WHAT TO WORK ON: Beginning with the line that mentions "Toggle the 詳細 details pane", reproduce every line through the last line of the entries, exactly, and only those.
BEGIN
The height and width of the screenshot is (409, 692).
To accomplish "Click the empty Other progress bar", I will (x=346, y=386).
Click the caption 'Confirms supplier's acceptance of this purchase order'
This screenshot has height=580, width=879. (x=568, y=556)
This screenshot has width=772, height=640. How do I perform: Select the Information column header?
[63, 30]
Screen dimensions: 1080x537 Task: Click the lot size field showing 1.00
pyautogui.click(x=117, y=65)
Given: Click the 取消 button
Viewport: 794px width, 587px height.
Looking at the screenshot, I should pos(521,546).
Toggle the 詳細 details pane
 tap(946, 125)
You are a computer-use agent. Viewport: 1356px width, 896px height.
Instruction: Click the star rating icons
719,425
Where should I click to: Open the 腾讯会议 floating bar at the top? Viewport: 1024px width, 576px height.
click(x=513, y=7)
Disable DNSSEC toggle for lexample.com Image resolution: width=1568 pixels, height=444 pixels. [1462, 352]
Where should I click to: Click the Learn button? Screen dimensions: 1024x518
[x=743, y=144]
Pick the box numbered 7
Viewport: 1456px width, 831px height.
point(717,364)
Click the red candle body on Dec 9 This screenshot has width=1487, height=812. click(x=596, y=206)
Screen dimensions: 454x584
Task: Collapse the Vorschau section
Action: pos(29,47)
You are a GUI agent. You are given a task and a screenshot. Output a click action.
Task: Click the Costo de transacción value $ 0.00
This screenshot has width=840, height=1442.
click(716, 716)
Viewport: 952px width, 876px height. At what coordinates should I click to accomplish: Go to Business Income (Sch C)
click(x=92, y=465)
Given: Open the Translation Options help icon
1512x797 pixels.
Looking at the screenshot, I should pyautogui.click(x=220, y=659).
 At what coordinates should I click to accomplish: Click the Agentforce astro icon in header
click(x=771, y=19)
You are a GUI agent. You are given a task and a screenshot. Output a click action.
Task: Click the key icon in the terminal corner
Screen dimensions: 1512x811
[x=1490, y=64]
END
EXPECTED ANSWER:
Toggle the 詳細 details pane
 tap(946, 125)
You are a computer-use agent. Viewport: 1356px width, 896px height.
Instruction: Click the star rating icons
719,425
Where should I click to: Open the 腾讯会议 floating bar at the top? Viewport: 1024px width, 576px height.
click(x=513, y=7)
Disable DNSSEC toggle for lexample.com Image resolution: width=1568 pixels, height=444 pixels. [1462, 352]
Where should I click to: Click the Learn button? Screen dimensions: 1024x518
[x=743, y=144]
Pick the box numbered 7
Viewport: 1456px width, 831px height.
point(717,364)
Click the red candle body on Dec 9 This screenshot has width=1487, height=812. click(x=596, y=206)
Screen dimensions: 454x584
Task: Collapse the Vorschau section
Action: pos(29,47)
You are a GUI agent. You are given a task and a screenshot. Output a click action.
Task: Click the Costo de transacción value $ 0.00
This screenshot has width=840, height=1442.
click(716, 716)
Viewport: 952px width, 876px height. At what coordinates should I click to accomplish: Go to Business Income (Sch C)
click(x=92, y=465)
Given: Open the Translation Options help icon
1512x797 pixels.
Looking at the screenshot, I should pyautogui.click(x=220, y=659).
 At what coordinates should I click to accomplish: Click the Agentforce astro icon in header
click(x=771, y=19)
You are a GUI agent. You are given a task and a screenshot. Output a click action.
Task: Click the key icon in the terminal corner
Screen dimensions: 1512x811
[x=1490, y=64]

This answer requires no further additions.